New implementation of the CreateSchema process. This new implementation significantly reduces execution time. It is designed to enable schema creation based on hundreds or thousands of assemblies on a laptop. The schemas generated by the new implementation are fully compatible with previous versions.

Additional changes

• Improved detection of invalid inputs (inputs that do not contain coding sequences (CDSs), that contain invalid sequences/characters, empty files, etc).
• New parameter --pm allows users to set Prodigal's execution mode. The single mode is the default mode. Use the meta mode for input files that have less than 100kbp (e.g.: plasmids, viruses).
• CreateSchema accepts a single or several FASTA files with CDSs if the --CDS option is included in the command.

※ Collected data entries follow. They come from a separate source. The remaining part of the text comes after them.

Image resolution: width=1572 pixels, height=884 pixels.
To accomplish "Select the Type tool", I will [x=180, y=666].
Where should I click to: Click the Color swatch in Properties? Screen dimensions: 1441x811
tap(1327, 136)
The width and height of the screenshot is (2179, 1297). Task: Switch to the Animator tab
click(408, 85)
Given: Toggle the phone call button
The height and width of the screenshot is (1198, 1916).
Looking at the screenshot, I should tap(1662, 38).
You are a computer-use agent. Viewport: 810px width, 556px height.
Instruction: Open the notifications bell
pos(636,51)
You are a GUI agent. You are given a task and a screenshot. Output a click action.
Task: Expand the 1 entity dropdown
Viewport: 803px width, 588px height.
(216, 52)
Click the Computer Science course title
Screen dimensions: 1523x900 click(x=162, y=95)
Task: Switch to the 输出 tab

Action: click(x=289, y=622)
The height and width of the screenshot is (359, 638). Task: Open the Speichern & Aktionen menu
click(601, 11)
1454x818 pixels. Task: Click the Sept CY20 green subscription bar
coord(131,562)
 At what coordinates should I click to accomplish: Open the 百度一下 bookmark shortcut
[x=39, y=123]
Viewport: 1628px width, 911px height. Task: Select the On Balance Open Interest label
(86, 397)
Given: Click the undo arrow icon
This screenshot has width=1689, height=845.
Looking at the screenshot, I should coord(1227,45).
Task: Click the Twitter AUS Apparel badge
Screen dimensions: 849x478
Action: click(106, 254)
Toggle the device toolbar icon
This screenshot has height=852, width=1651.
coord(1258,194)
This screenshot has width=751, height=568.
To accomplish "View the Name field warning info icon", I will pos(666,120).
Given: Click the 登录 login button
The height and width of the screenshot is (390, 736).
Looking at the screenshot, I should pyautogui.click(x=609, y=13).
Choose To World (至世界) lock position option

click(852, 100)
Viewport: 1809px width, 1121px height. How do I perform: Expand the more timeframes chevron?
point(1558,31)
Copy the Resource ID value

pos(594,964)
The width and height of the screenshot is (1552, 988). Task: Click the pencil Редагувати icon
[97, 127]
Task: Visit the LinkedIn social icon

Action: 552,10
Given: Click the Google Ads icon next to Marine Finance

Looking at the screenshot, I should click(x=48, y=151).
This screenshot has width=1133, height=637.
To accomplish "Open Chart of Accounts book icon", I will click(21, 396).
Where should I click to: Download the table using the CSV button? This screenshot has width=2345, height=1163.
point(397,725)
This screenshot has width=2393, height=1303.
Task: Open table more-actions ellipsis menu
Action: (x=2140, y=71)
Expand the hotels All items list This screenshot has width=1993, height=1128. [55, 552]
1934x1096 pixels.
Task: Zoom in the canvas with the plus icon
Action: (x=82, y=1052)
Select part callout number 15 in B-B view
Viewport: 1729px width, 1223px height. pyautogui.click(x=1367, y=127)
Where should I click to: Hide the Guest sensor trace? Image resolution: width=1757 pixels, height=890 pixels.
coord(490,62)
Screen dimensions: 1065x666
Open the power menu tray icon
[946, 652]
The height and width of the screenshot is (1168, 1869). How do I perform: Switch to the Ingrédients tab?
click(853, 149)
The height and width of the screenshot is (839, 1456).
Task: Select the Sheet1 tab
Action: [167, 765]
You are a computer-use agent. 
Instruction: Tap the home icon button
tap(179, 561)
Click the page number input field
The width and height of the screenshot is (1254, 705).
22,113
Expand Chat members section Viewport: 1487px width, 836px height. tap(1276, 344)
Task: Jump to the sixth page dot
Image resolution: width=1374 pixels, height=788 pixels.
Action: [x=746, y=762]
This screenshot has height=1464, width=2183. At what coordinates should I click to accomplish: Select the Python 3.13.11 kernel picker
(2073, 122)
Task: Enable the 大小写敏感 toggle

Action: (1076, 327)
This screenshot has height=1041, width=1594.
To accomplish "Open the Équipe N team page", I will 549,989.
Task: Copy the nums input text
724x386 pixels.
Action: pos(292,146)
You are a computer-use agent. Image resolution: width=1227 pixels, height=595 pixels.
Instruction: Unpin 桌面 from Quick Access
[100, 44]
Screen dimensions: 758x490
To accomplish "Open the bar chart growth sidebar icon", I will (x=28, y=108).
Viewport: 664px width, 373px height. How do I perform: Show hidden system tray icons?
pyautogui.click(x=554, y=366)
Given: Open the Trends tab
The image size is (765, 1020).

This option skips the gene prediction step with Prodigal and creates a schema seed based on the CDSs in the input files.
• AlleleCall can automatically detect parameter values previously used with a schema. Users only need to provide values for the -i, -g and -o parameters.

v2.6.0 - Yyyuurrrrrrruuunghh

The SchemaEvaluator module was refactored due to unsupported dependencies that were not allowing the report generation. The style of the report is similar to what can be found on Chewie-NS.

More in-depth information about the module can be found on its wiki page.